## Exercise prompt
Render every line of the data below as a numbered list, omitting blank lines and leaving out the pictures.

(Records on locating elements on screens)

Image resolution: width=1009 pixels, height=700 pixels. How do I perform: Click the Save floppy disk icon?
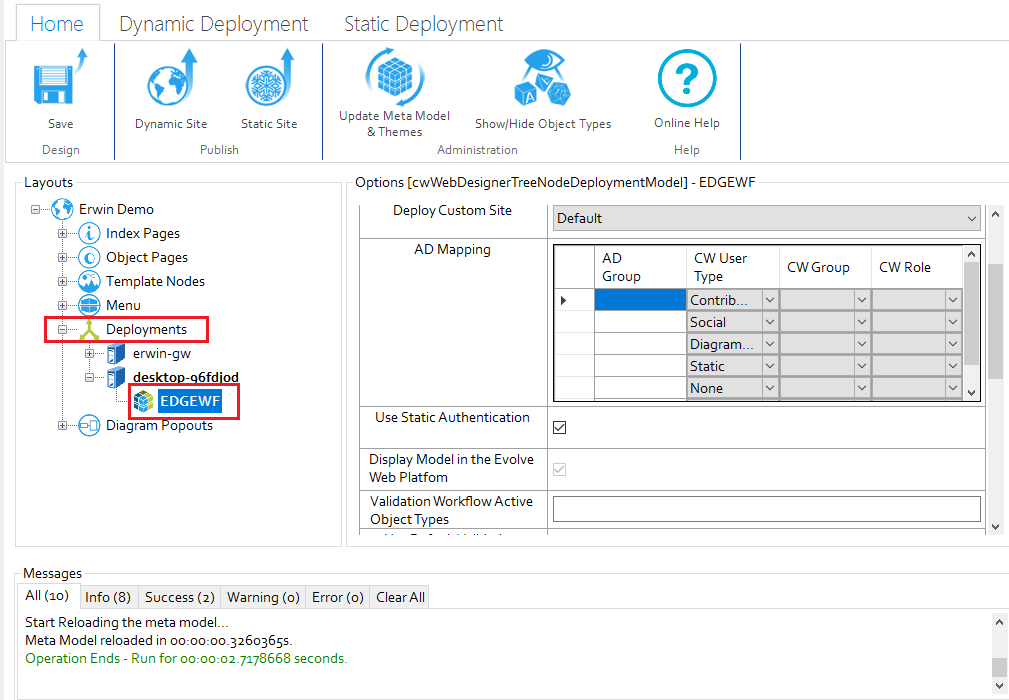tap(60, 85)
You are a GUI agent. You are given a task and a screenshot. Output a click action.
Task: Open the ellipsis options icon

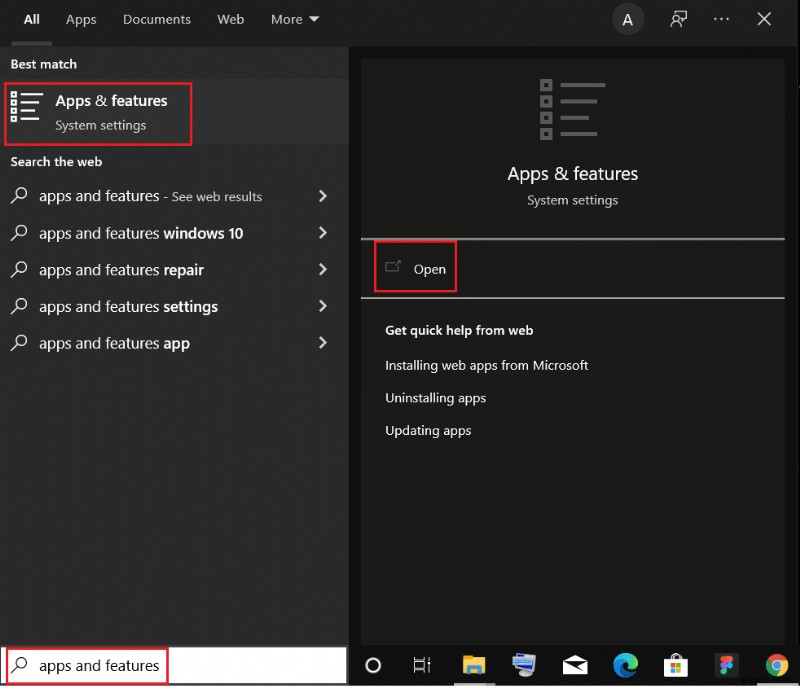[x=722, y=19]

## Full solution
1. Image resolution: width=1009 pixels, height=700 pixels. How do I perform: Click the Save floppy disk icon?
2. tap(60, 85)
3. You are a GUI agent. You are given a task and a screenshot. Output a click action.
4. Task: Open the ellipsis options icon
5. [x=722, y=19]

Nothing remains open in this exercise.